Astarte Medical, a clinical intelligence company focused on protocol-driven pediatric care, has partnered with Virginia-based Carilion Children’s Hospital to coordinate care within its neonatal intensive care unit.
The goal is to support preterm babies and infants with acute medical conditions with Astarte’s NICUtrition platform, a data analytics tool offering clinicians real-time nutrition and growth-specific data, and ongoing consultations.
Named after the goddess of love, fertility and children, Astarte provides digital solutions to support nutrition and feeding practices across NICU and pediatric care settings. Its cloud-based platform integrates with medical records software and sits within the workflow for clinicians. The platform is built on nine years of patient data to provide a longitudinal assessment of feeding protocol effectiveness, patient risk factors and historical care patterns that positively impact patient outcomes.
The goal of nutrition for preterm babies is to replicate the in utero growth rate. But achieving this is difficult. As a result, preterm babies are frequently significantly underweight at the time of hospital discharge. Their growth rate can be affected by genetics, medical complications—and inadequate nutrition, Astarte executives argue.
Carilion Children’s is the region’s only hospital dedicated to pediatric care, with a Level 1 pediatric trauma center and a 60-bed NICU in Carilion Roanoke Memorial Hospital. With more than 800 admissions annually for 60 beds, Carilion Children’s NICU typically operates at or near capacity. Clinical staff monitor key growth milestones, often by the hour, to determine when babies are healthy enough for feeding or even to be discharged from their stay.
“NICUtrition analyzes patient feeding practices and outcomes in a streamlined manner that eliminates time-consuming, cumbersome information collection by hand,” said Dena Goldberg, Ph.D., R.D.N., a Carilion Children’s dietitian who prepared spreadsheets and then analyzed the data with the help of Carilion statisticians, in a press release. “We eagerly await learning what the platform reveals about how feedings have changed and impacted infant growth and nutrition.”

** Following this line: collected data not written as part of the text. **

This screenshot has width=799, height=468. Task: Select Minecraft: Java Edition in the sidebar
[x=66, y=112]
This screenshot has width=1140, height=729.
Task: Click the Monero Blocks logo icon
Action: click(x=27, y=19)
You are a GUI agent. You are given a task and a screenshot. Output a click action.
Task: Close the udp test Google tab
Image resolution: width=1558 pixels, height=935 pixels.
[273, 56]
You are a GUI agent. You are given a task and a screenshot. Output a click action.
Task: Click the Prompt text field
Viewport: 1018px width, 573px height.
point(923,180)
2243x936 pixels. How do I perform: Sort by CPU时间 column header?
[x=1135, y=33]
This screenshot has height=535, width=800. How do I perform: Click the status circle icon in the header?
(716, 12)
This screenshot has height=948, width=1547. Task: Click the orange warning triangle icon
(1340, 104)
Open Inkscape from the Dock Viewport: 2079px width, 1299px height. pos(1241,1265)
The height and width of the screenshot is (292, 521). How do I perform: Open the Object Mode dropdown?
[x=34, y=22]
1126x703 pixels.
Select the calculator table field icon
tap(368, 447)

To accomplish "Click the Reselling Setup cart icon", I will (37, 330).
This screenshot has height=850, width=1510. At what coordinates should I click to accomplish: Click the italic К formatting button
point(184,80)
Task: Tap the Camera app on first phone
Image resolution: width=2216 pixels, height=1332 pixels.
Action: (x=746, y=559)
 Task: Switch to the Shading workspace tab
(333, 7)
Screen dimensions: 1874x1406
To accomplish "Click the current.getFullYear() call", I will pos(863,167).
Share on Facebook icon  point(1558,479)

Each hospital has its own protocol for how to see babies. “It’s a very labor-intensive, tedious process,” Astarte co-founder and CEO Tracy Warren told Fierce Healthcare. Low-resourced settings, like community or rural hospitals, may not have the resources to do so. “That creates a huge disparity in the care that’s delivered,” Warren said.
Astarte aims to automate this process, running calculations based on a patient’s medical record, age and weight to determine how much and how often to feed a baby. The goal is to reduce variability and track compliance. “Just because you have a guideline doesn’t mean folks necessarily follow it,” Warren said.
According to data from St. Bernard’s Healthcare, adherence to protocol had been at 42%. With the Astarte tool, that rose to 52%. It reduced the length of stay by 20 days on average.
Astarte’s other clients include Gillette Children’s Hospital (Minnesota), UVA Children’s Hospital (Virginia) and Arkansas Children’s Hospital.
Astarte sells directly to hospitals as software-as-a-service, with pricing built around its promised return on investment (including reduced length of stay and improved clinical outcomes), per Warren. Exact pricing depends on the size of a hospital. In the next 12 to 18 months, Astarte hopes to share outcomes data with payers and create more incentives for value-based contracts.
Warren hopes tools like this can uncover patterns in population health, by sorting data by different patient features like race or zip code. “We can start to help hospitals realize if there is any kind of disparity that they want to address,” Warren said.